Data for the task:
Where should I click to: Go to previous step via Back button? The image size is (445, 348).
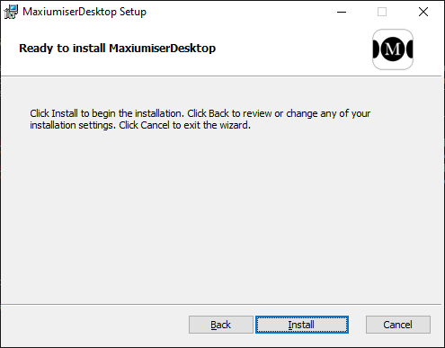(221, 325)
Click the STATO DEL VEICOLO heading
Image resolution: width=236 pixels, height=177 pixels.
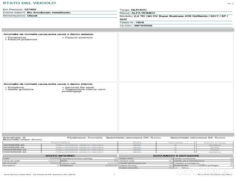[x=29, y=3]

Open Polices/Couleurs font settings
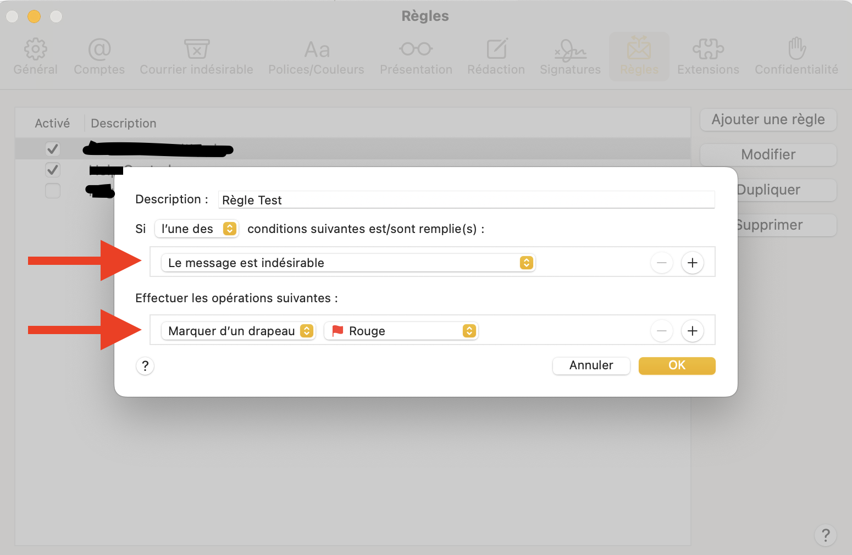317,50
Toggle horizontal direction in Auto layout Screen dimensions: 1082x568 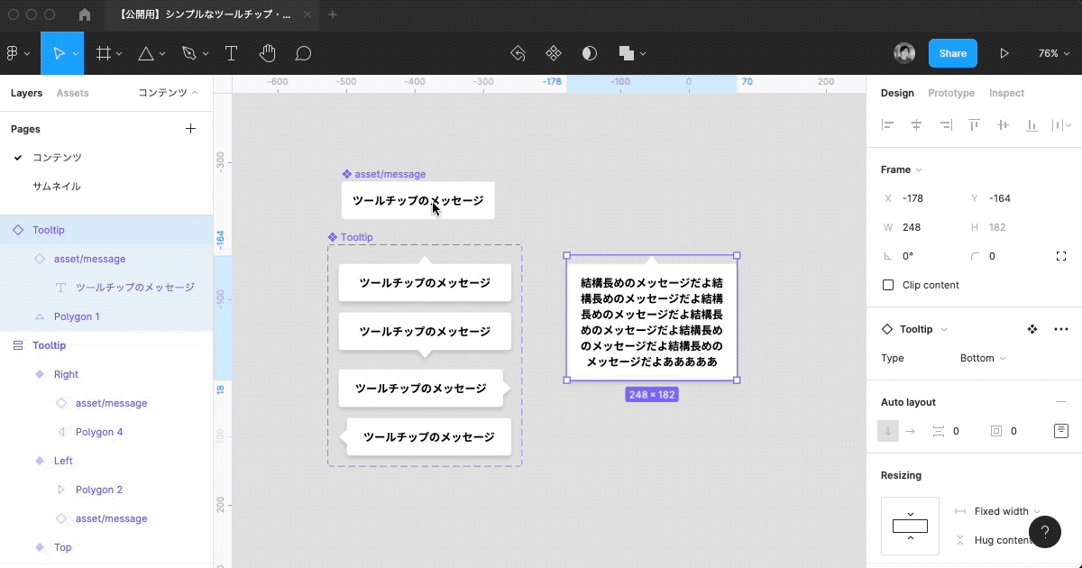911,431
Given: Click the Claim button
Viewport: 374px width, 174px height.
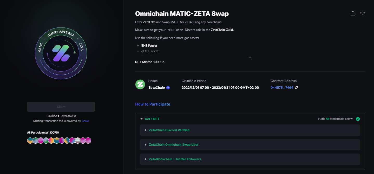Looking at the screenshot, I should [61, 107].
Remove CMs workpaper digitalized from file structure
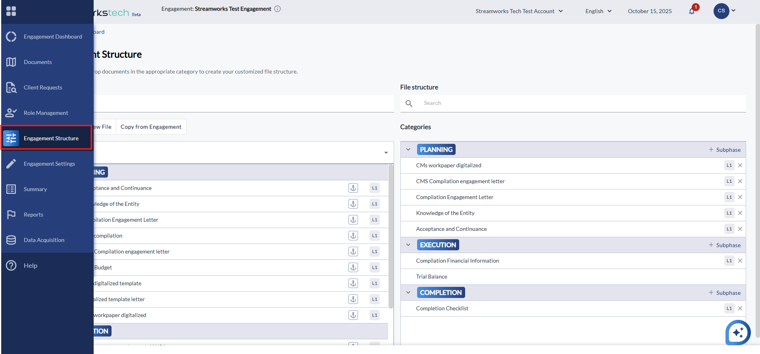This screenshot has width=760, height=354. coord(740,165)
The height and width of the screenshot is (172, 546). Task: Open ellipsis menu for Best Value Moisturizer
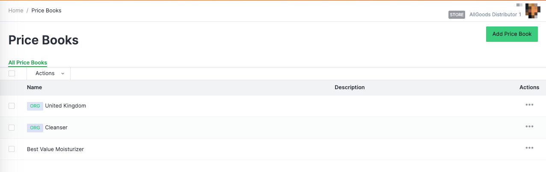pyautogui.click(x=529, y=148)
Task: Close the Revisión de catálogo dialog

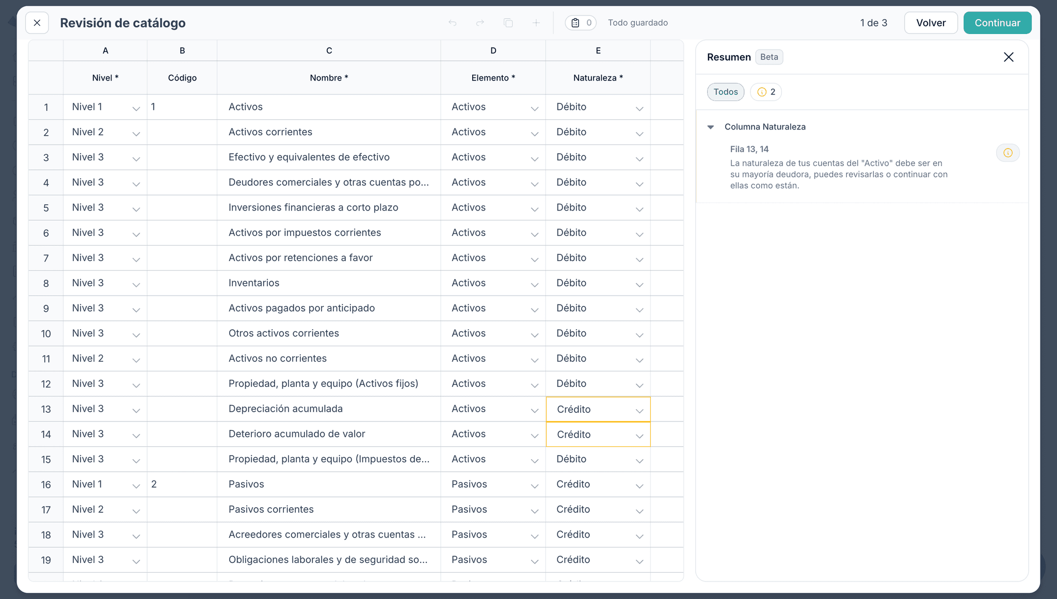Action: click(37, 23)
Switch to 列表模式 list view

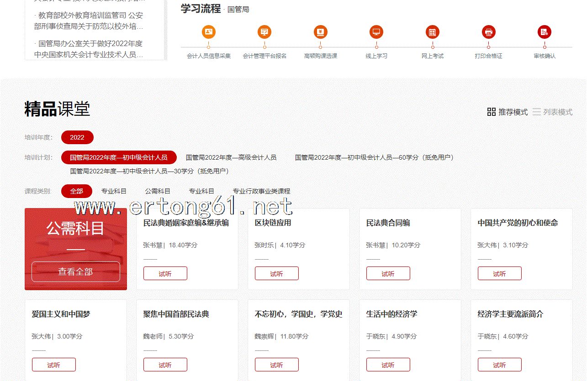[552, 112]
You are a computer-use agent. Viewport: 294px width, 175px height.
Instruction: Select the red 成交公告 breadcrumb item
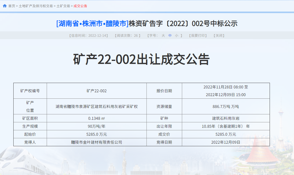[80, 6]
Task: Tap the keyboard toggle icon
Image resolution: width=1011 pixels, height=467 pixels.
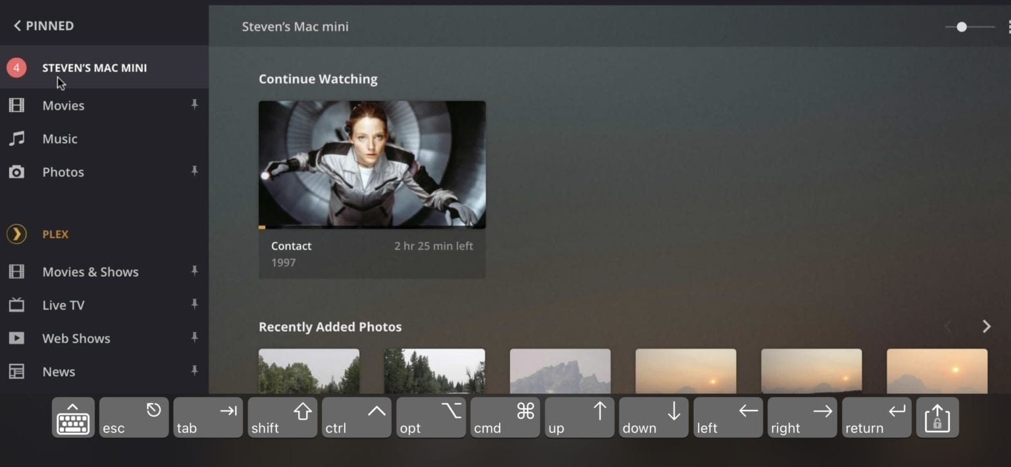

Exercise description:
Put every line from the one with "Switch to 列表模式 list view" up to and including the last line of the data above into a numbered list. Leave out blank lines and pictures.

Answer:
1. Switch to 列表模式 list view
2. [552, 112]
3. You are a computer-use agent. Viewport: 294px width, 175px height.
4. Instruction: Select the red 成交公告 breadcrumb item
5. [80, 6]
6. Task: Tap the keyboard toggle icon
7. Image resolution: width=1011 pixels, height=467 pixels.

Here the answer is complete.